Your buyer's agent will have a vast knowledge of the current real estate market for the area, which will include neighborhood amenities and conditions, the law, zoning issues, price trends, negotiations, taxes, financing, and insurance.
Once you meet with the buyer's agent, he/she will generally help you to determine what your needs and wants are when it comes to finding you a home and a neighborhood.
The agent will aid you in learning about what you can afford, setting a budget, give you some insight on the current conditions of the market, and explain to you what you should expect while shopping for a home.
In addition, he/she will help you find a suitable level of financing. During the shopping-for-a-home period, you will probably meet with your agent for tours of homes that you might be interested in.
They will give your insight into the floor plans, the pertinent selling points of the home, and the overall crime rate of that particular neighborhood. They will also give you the rundown for cultural activities, work centers, shopping centers, and schools that are close by.
Your agent is responsible for ensuring that inspections of the homes are complete, as well as the disclosures therein.
They are also in charge of ensuring that coordination and completion is done through the roof inspector, attorneys, lenders, and all other professionals who are involved with the purchase of the home.
If bargains need to be made over the price, you will not have to negotiate a thing. Your buyer's agent will do all of that for you along with signing the final closing documents.
They will be present whenever you need to go through and sign any document so as to ensure that you are safe.
Dual Agencies - The Basics
Dual agencies occur when a buyer is being represented by a brokerage firm that controls the listing. Once an agent represents both the seller and the buyer within the same transaction, the situation is known as dual agencies.
In multiple states, this is illegal because of the conflict of interest that can arise in regard to the broker.
All agents hold the same responsibility, which is to inform their clients of all potential risks that may arise due to conflicts of interest.
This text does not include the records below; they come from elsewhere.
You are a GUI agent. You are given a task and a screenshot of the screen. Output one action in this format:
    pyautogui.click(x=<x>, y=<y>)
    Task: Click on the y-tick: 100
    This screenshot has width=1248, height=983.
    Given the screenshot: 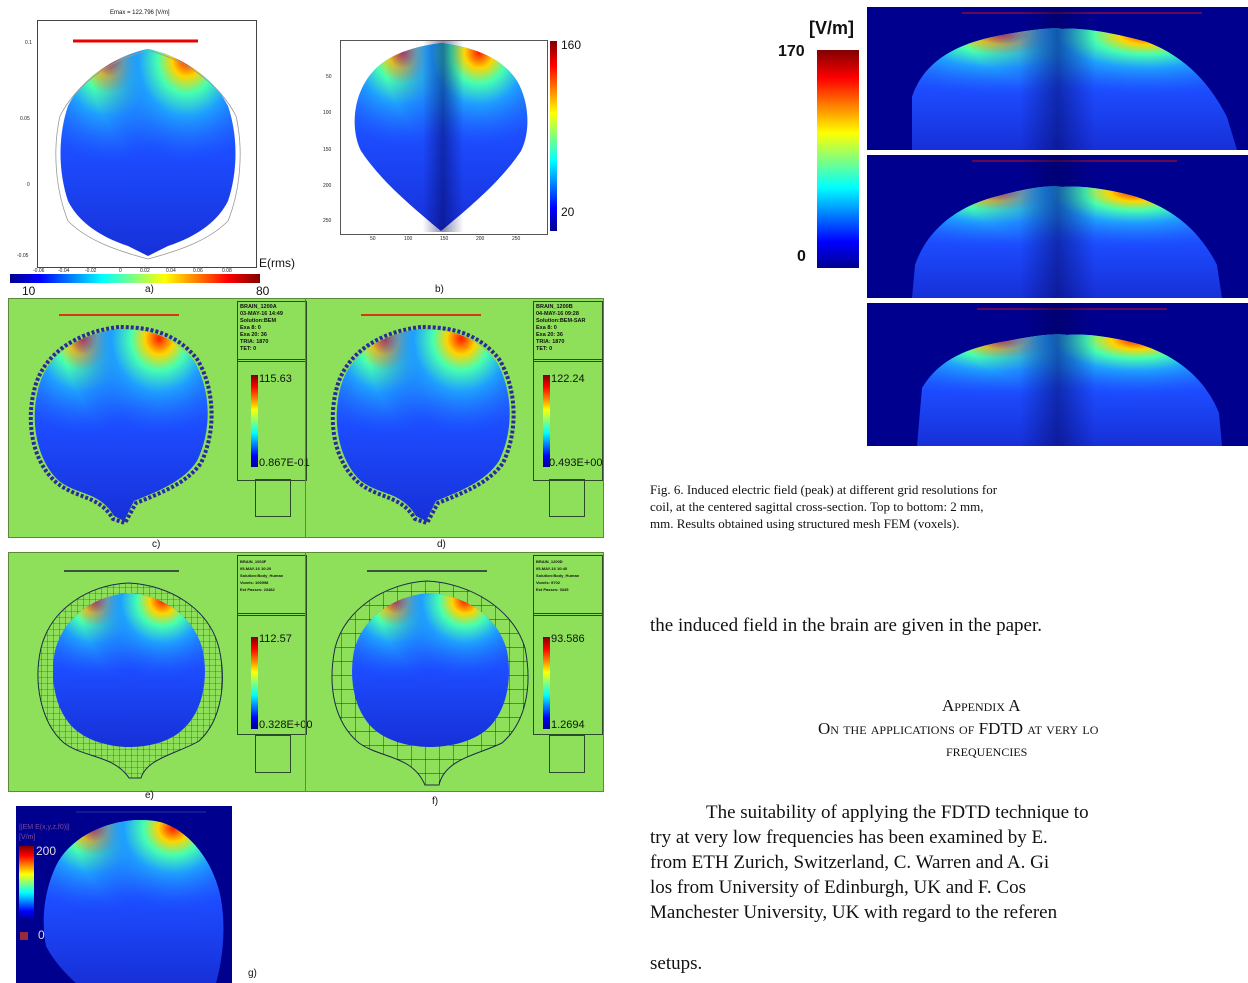 What is the action you would take?
    pyautogui.click(x=328, y=113)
Legally, agents are not allowed to work on both sides of any transaction without consent from the clients.
For example, if you are selling your home, and you do not want an agent to be working with the buyer, it's your right to say so in the listing agreement.
This is also true for the buyers. A buyer can get out of a buyer's agency agreement, but only if their agent has a listing in which the buyer is interested in.
When it comes to dual agencies, there are actually quite a few pros for the seller, and they are as follows:
Trust has already been gained with your listing agent, so representation for the buyer has already been established.
Your agent brought you the buyer knowing that you are selling, even if your property has not yet hit the market.
Your listing agent will already have covered and researched your neighborhood's market to gain buyer inquiries, which means that your agent will be working from all sides of the deal to sell your house faster and with more incentive.
Your agent works together with corporate relocation buyers who are in need of finding a house quickly, and they will ensure that it's your house that is bought.
However, there are some cons when it comes to dual agencies, and they are listed below:
· You cannot be advised by your agent as thoroughly as you'd probably like when he or she has to act as a dual agent, because of the fast that impartial facilitation is indeed required.
· Your listing agent is not allowed to negotiate the best or highest price for you if you are also negotiating both best and lowest terms for the buyer.
· Earning a full commission, if the opportunity arises, may tempt the agent to coerce a deal which you might not accept otherwise.
· Your agent may inhibit all access to your listing through buyers with agents.
To avoid any surprises, or anything going wrong in general when going with dual agencies, always ensure that you properly represent and clarify your full relationship with your agent.
You can do this by using an exclusive buyer agency agreement, or a listing agreement. Even with dual agency, one cannot have too many surprises once everything is outlined there cannot be any surprises.